» **Activity**:
Hunt through the entries for the word "will" and copy each line in which it appears.

» **Source records**:

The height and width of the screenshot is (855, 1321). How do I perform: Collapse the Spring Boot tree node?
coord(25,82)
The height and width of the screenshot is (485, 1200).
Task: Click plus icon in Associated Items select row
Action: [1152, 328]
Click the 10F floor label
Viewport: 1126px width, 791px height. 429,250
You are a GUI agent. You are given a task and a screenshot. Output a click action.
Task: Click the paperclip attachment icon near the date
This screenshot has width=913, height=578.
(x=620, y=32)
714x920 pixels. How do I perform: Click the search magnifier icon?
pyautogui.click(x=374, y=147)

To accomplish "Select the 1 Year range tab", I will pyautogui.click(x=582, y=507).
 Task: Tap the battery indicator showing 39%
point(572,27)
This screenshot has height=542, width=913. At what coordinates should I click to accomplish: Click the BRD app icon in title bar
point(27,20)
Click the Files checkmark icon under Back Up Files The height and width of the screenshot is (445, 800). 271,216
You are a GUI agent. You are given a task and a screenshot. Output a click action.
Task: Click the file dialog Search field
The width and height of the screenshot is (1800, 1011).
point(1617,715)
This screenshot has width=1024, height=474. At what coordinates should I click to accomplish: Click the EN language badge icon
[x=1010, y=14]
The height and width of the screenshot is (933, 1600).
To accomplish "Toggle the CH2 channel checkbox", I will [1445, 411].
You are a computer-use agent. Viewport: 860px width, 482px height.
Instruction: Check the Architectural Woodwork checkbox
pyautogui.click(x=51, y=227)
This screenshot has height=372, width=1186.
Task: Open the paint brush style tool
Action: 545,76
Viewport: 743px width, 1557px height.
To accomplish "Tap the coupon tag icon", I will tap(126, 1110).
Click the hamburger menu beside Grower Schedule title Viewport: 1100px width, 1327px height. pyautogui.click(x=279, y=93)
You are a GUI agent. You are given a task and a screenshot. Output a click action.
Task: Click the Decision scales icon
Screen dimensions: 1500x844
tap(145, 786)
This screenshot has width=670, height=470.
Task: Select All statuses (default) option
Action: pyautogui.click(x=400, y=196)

» **Expected answer**:
To accomplish "Select the 1 Year range tab", I will pyautogui.click(x=582, y=507).
To accomplish "Toggle the CH2 channel checkbox", I will [1445, 411].
To accomplish "Tap the coupon tag icon", I will tap(126, 1110).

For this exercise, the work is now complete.